GOAL » Rewrite the stretch of entries from the line containing "Privacy (347, 639)" through the end of the entries, requests included, and shift every coordinate in the answers by adding 101 to each number. Leave all other numbers unchanged.

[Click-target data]
= = =

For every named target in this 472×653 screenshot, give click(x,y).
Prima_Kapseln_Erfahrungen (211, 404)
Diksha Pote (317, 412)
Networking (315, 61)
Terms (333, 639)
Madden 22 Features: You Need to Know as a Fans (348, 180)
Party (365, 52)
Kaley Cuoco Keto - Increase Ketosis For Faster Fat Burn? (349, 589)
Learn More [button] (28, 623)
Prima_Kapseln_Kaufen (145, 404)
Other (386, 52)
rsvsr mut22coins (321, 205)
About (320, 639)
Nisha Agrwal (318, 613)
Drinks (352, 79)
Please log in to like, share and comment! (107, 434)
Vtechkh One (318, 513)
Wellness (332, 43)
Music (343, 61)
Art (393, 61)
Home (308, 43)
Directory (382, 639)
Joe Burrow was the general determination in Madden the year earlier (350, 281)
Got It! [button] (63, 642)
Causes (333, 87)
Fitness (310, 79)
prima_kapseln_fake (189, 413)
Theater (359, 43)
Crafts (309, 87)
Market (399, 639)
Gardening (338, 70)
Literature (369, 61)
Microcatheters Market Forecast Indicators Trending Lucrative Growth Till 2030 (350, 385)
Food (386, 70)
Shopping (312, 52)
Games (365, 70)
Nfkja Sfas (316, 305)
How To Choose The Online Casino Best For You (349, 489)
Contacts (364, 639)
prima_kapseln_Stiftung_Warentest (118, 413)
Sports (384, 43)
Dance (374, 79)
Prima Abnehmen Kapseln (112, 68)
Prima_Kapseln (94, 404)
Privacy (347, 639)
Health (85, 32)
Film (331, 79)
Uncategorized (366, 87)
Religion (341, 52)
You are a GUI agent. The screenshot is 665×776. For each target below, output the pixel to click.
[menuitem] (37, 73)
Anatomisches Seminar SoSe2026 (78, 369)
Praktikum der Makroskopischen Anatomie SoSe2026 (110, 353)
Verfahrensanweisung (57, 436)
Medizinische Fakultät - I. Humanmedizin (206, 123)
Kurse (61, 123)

= = =

RESULT OF THE TASK »
Privacy (448, 740)
Health (186, 133)
Film (432, 180)
Uncategorized (467, 188)
Religion (442, 153)
You are a GUI agent. The screenshot is 665×776. For each target below, output the pixel to click.
[menuitem] (138, 174)
Anatomisches Seminar SoSe2026 (179, 470)
Praktikum der Makroskopischen Anatomie SoSe2026 (211, 454)
Verfahrensanweisung (158, 537)
Medizinische Fakultät - I. Humanmedizin (307, 224)
Kurse (162, 224)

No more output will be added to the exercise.